The University of Vermont Spatial Analysis Lab used spatial analysis to map out how the city of Philadelphia’s tree canopy changed between 2008 and 2018. Urban tree canopy is defined as the layer of leaves, branches, and stems that provide many health and environmental benefits to residents. Tree cover has been associated with many benefits such as reducing ambient temperatures (which, in turn, reduces energy needed for cooling buildings), removing carbon dioxide from the air, reducing rainfall runoff, absorbing pollutants, and providing social and mental health benefits.

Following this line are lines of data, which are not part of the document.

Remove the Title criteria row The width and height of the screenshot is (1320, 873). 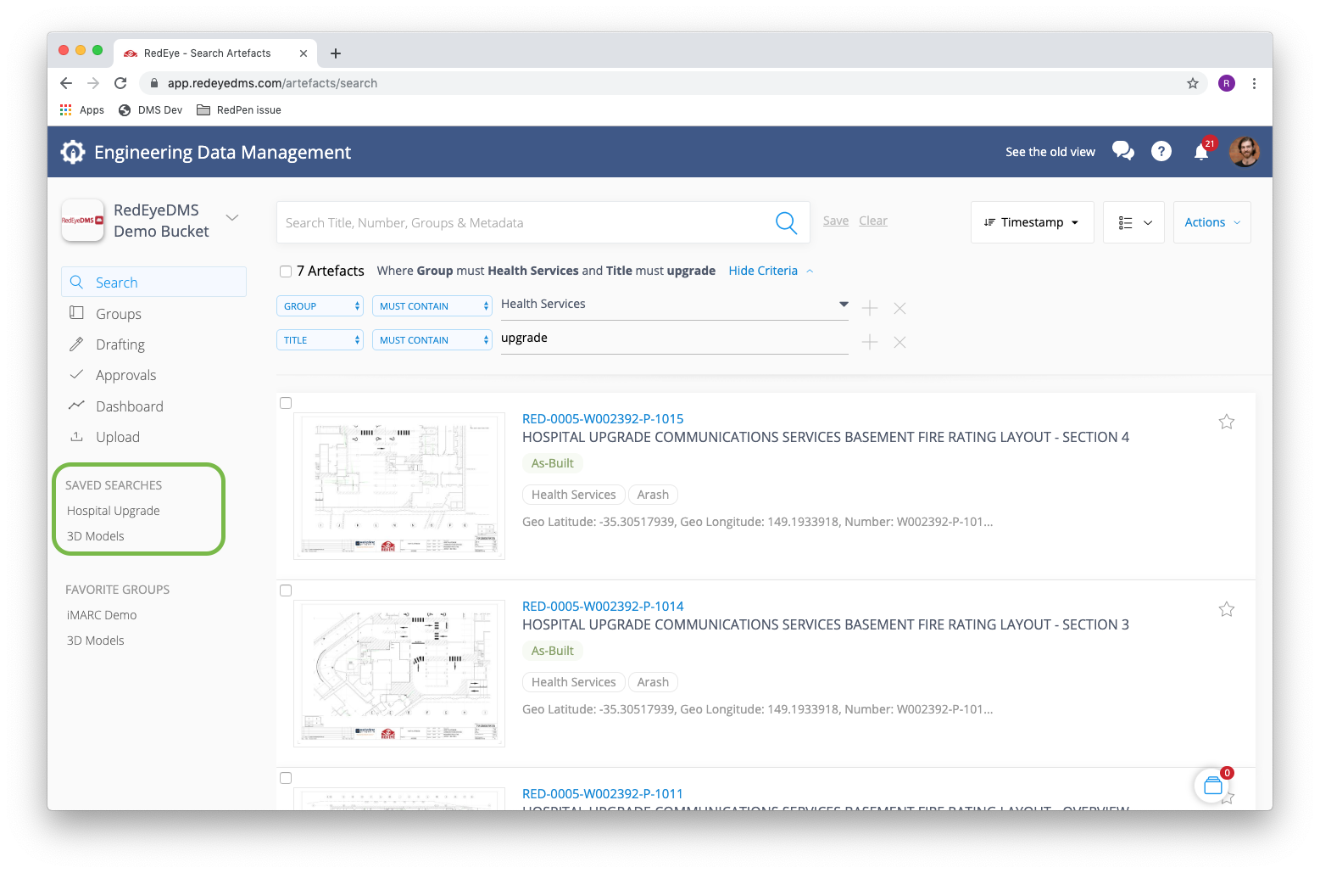pyautogui.click(x=899, y=342)
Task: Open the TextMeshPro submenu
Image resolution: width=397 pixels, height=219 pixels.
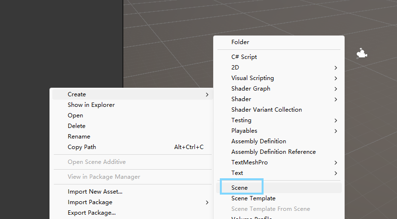Action: (250, 162)
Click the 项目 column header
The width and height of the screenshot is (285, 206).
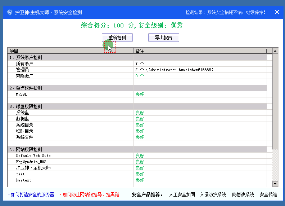click(x=70, y=51)
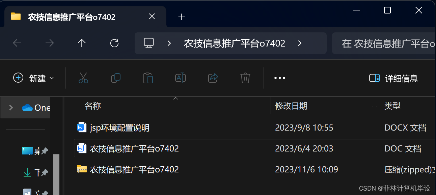Click the Cut scissors icon

(83, 78)
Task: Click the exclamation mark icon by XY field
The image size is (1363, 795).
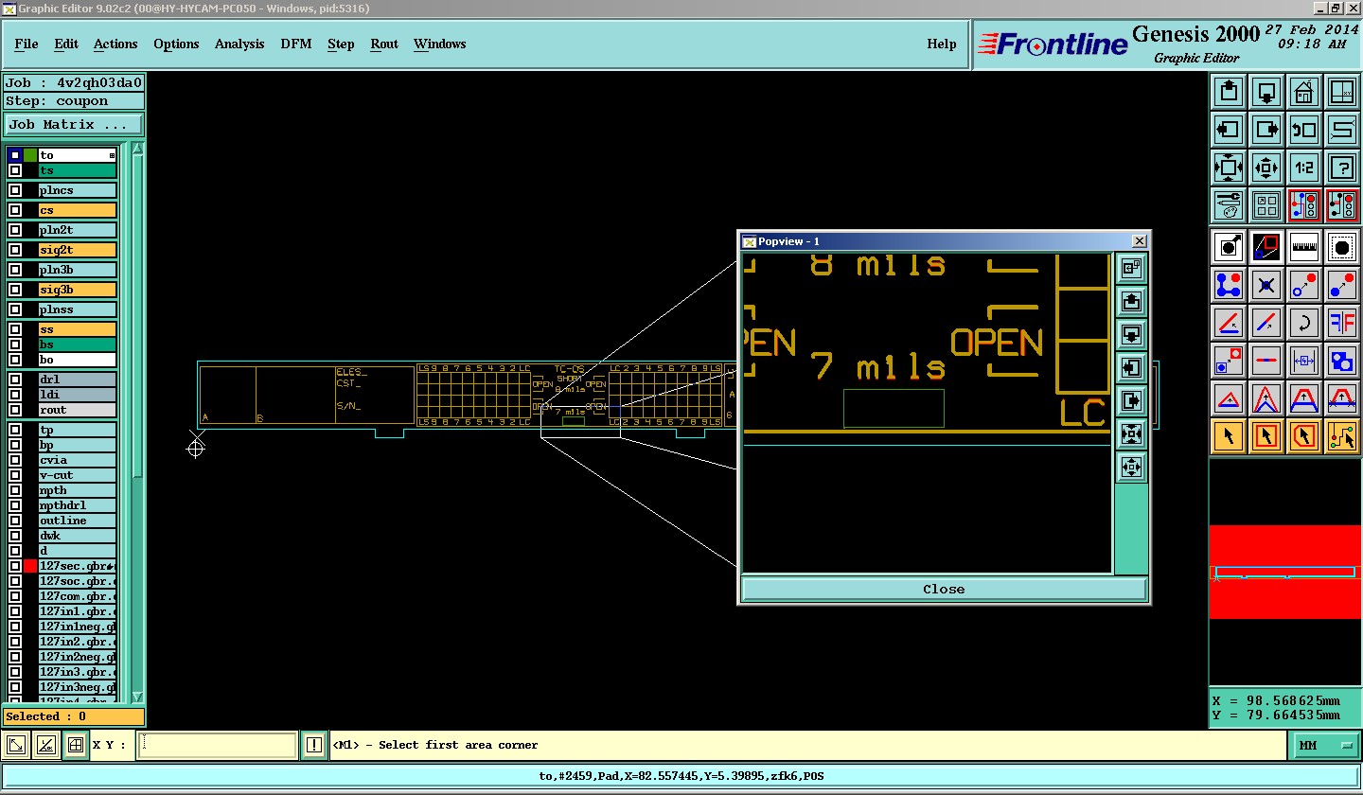Action: [314, 746]
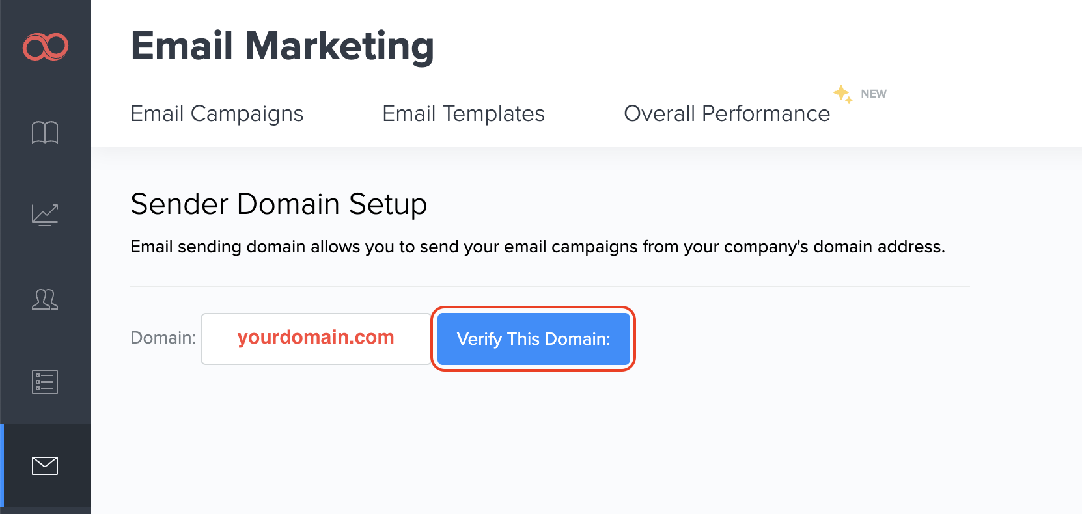Screen dimensions: 1082x514
Task: Go to the people contacts icon
Action: tap(45, 299)
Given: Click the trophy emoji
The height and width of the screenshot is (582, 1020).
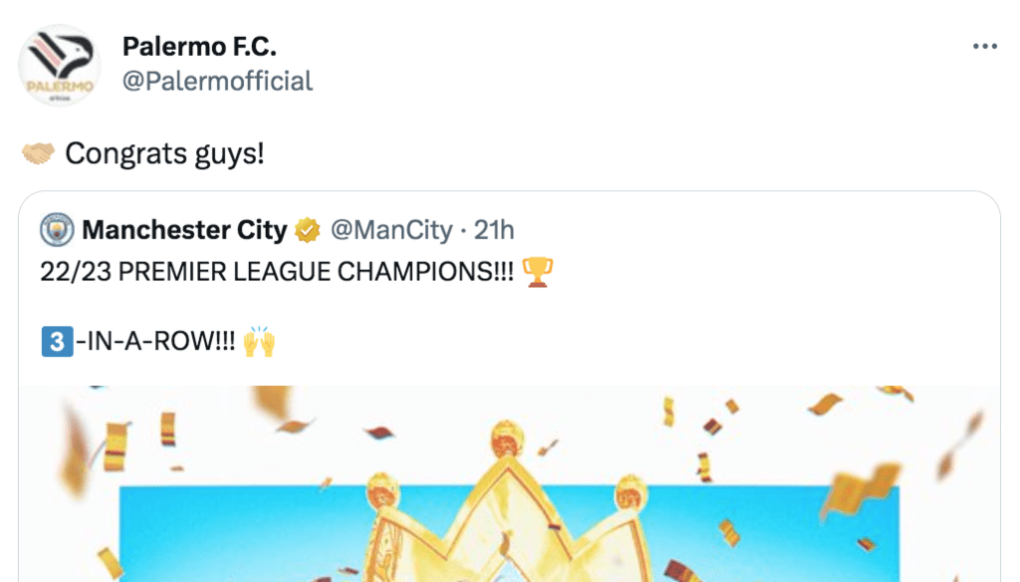Looking at the screenshot, I should pyautogui.click(x=538, y=272).
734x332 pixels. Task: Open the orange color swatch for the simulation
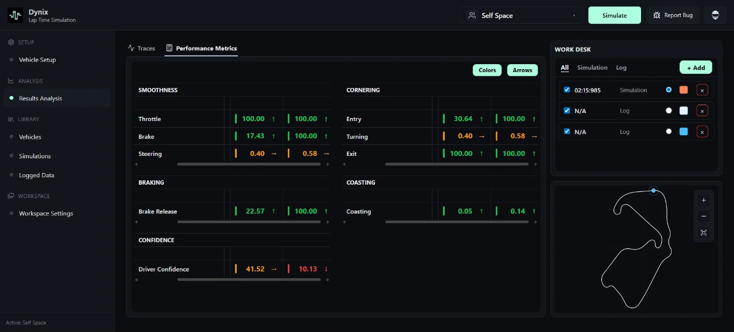pos(684,90)
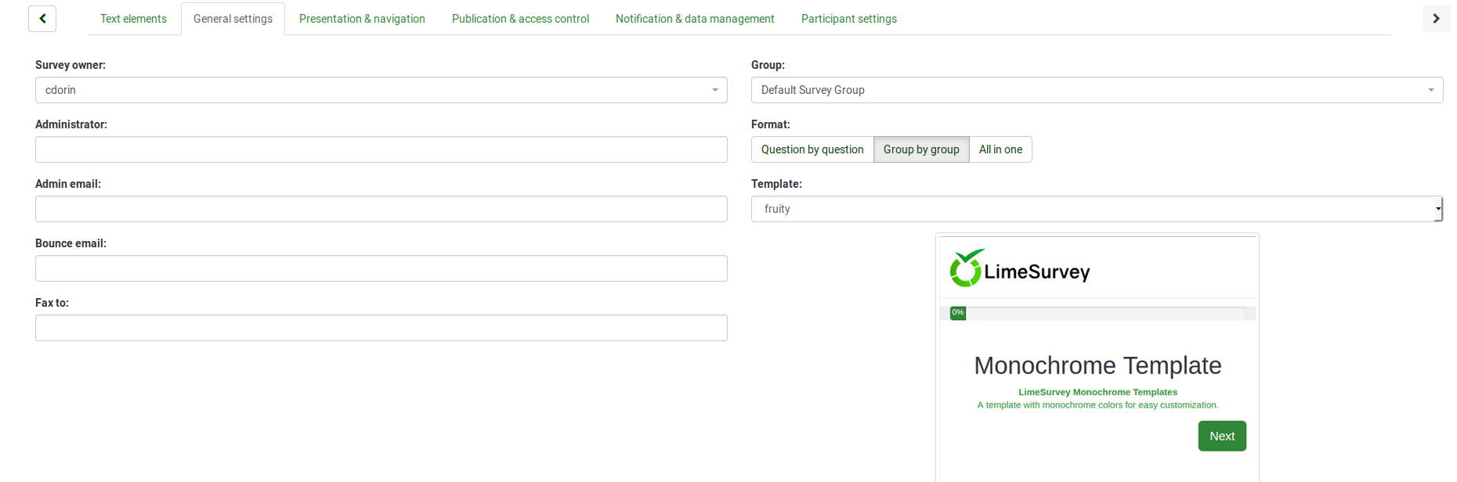This screenshot has height=482, width=1457.
Task: Click the Bounce email input box
Action: coord(381,268)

The USDA’s Urban Tree Canopy (UTC) Assessment protocols were used to analyze urban tree canopy in Philadelphia. These protocols were developed in 2006 for a study on urban tree canopy in Baltimore, Maryland. These protocols involve assessing land cover and tree canopy developed through data derived from aerial imagery, LiDAR, and other GIS datasets. The findings and a summary of the GIS analysis used have been presented in a report on the state of Philadelphia’s urban tree canopy.
By extracting data from LiDAR and aerial imagery, analysts were able to create high resolution land cover and tree canopy GIS datasets. From the report, “From a Church Street shade tree in Franklin Square to a core forest patch in Pennypack park, every tree in the city was accounted for.“
The study found that between 2008 and 2018, the city lost 6% of its tree canopy, a total of 1,095 acres. That’s equivalent to 1,000 football fields. Reasons for the canopy loss range from backyard clearings to tree removal due to construction.
The geospatial data extracted during the study was also use to identify vegetated areas that could potentially be planted in order to increase the tree canopy.